Pull every line containing "next" out of the listing below.
---- Data shown
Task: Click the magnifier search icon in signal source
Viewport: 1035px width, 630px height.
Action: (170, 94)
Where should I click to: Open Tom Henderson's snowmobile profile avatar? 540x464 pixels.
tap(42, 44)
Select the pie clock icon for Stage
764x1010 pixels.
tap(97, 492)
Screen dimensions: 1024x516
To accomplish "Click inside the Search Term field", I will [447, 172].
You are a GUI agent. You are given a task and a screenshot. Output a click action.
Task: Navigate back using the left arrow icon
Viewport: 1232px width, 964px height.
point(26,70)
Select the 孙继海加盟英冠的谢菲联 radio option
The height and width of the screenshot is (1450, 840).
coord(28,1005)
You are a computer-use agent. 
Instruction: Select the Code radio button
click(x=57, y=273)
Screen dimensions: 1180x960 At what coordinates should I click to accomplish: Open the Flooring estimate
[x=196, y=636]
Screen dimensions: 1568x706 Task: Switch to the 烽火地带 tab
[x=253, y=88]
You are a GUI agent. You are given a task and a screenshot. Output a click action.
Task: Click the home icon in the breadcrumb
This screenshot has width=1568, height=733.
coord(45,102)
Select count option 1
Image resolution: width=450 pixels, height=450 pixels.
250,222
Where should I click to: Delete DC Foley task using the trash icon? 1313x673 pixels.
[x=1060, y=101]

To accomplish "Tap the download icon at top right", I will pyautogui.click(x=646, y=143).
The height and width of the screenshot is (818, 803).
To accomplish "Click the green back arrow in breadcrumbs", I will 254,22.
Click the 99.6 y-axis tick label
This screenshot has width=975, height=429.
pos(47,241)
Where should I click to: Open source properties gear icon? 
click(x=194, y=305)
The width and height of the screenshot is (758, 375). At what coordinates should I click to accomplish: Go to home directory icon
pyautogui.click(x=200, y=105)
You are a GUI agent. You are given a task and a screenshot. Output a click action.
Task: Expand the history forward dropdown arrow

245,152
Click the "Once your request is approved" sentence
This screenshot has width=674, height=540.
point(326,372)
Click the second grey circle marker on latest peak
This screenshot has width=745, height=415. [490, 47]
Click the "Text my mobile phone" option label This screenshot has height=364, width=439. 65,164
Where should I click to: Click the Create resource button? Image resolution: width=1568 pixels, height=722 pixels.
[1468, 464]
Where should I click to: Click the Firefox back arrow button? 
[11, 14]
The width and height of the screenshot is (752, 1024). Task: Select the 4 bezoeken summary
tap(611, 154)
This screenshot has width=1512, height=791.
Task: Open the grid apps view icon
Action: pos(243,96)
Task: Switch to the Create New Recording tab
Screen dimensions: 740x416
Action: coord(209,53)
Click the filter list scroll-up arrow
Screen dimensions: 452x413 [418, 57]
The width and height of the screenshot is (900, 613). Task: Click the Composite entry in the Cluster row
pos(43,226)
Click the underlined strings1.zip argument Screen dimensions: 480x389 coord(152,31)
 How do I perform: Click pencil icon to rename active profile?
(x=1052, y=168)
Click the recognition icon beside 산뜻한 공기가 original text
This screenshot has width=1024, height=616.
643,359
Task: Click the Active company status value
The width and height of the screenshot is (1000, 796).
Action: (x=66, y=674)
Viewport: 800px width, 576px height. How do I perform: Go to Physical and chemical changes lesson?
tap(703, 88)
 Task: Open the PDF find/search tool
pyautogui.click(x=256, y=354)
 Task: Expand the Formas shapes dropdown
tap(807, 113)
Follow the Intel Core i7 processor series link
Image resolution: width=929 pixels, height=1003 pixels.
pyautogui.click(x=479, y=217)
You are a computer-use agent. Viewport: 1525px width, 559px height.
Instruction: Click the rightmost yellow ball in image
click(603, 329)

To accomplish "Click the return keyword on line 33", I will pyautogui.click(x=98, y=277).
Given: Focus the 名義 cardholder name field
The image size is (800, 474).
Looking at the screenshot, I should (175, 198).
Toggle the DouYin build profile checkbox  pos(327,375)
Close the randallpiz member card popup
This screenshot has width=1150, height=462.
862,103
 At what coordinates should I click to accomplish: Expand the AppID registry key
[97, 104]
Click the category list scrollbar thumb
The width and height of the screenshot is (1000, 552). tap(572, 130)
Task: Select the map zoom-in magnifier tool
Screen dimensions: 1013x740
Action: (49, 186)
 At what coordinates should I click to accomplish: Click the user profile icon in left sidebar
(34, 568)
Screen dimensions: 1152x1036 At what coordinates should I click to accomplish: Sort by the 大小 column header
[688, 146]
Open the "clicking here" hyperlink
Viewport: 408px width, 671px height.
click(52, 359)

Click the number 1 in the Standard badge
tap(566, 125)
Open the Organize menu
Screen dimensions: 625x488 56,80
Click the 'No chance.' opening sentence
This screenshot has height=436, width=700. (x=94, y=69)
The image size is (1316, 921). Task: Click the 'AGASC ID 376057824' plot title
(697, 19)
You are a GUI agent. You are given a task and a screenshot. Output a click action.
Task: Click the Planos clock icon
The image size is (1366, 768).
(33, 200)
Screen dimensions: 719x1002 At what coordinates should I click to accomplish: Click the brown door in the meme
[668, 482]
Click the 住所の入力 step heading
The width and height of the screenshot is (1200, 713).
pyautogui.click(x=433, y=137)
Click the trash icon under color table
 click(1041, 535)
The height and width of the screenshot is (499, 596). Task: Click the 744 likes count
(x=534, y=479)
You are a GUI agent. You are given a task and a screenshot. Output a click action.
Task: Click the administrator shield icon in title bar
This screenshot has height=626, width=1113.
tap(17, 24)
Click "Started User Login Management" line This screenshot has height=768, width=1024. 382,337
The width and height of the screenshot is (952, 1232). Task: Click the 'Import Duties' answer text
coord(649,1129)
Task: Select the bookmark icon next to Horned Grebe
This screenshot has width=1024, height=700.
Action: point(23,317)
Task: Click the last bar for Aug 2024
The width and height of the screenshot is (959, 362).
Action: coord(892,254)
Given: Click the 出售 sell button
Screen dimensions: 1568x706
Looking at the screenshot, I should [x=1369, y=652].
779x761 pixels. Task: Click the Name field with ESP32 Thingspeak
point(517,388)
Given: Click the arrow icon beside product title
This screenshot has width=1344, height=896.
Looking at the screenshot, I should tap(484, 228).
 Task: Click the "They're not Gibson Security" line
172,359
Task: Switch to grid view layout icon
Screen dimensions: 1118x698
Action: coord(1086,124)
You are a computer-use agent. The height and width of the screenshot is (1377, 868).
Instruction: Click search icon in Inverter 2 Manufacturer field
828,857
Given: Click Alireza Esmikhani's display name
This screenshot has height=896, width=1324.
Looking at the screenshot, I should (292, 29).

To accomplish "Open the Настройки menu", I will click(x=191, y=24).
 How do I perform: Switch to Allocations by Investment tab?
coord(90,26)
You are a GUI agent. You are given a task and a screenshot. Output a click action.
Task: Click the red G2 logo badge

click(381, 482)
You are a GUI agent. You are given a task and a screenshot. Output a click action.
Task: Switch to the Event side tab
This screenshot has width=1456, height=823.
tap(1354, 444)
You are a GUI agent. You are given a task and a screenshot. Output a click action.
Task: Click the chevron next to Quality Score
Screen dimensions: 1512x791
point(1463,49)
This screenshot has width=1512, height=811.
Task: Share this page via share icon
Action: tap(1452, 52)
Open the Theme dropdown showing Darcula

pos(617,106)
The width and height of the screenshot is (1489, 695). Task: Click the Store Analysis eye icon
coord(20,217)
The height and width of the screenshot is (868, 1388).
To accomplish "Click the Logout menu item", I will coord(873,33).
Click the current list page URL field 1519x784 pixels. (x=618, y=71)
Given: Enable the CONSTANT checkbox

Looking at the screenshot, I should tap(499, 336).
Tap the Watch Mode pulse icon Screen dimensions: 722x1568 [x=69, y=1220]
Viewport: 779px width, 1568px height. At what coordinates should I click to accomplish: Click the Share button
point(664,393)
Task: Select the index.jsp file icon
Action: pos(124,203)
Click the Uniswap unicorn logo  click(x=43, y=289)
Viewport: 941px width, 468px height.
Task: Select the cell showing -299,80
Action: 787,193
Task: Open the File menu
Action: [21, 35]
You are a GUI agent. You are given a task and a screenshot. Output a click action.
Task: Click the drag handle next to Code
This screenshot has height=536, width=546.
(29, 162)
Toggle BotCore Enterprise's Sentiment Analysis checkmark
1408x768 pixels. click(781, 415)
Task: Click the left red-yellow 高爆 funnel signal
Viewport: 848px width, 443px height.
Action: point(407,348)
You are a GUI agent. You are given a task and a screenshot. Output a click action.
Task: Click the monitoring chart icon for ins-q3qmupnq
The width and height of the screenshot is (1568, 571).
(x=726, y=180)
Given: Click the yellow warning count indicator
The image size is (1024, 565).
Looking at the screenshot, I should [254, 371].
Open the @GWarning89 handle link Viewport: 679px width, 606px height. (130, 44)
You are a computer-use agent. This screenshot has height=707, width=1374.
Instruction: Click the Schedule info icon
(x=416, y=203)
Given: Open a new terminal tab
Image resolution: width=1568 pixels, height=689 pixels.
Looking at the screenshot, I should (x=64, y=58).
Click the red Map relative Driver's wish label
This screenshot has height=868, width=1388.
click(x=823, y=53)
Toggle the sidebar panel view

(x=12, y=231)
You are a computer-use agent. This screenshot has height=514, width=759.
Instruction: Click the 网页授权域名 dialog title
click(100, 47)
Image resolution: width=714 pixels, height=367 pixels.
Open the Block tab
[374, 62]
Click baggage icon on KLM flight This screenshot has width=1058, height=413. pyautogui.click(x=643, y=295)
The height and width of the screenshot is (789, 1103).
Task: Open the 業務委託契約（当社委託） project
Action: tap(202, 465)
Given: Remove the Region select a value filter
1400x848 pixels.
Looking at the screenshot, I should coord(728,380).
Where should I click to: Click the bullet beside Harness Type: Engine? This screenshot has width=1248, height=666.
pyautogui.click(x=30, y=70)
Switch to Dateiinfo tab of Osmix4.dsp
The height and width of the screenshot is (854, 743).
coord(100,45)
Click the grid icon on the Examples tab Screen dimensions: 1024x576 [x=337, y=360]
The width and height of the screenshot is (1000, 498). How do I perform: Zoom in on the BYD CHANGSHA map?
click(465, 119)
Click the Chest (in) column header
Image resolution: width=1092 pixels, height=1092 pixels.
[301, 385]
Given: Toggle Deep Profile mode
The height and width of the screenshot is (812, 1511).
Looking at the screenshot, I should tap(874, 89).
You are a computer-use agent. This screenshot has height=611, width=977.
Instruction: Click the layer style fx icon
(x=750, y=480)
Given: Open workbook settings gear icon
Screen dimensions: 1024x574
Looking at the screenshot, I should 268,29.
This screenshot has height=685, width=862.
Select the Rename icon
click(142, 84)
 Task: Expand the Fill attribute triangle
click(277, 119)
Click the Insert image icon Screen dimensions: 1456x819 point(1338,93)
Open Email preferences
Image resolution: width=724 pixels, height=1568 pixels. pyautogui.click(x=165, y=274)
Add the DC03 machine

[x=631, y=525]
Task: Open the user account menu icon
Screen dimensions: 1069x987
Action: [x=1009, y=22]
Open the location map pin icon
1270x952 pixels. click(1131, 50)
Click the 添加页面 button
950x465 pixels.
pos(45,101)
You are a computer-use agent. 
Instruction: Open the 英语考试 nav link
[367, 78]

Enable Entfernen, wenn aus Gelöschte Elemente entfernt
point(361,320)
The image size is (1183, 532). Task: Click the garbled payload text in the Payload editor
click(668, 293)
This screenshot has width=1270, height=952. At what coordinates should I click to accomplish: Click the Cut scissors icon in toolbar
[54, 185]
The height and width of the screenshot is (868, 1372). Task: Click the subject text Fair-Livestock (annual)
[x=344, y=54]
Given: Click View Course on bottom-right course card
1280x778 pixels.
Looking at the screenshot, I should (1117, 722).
--------
**Task output**:
Task: Select the bookmark icon next to Horned Grebe
Task: Click the chevron next to Quality Score
Task: Click the drag handle next to Code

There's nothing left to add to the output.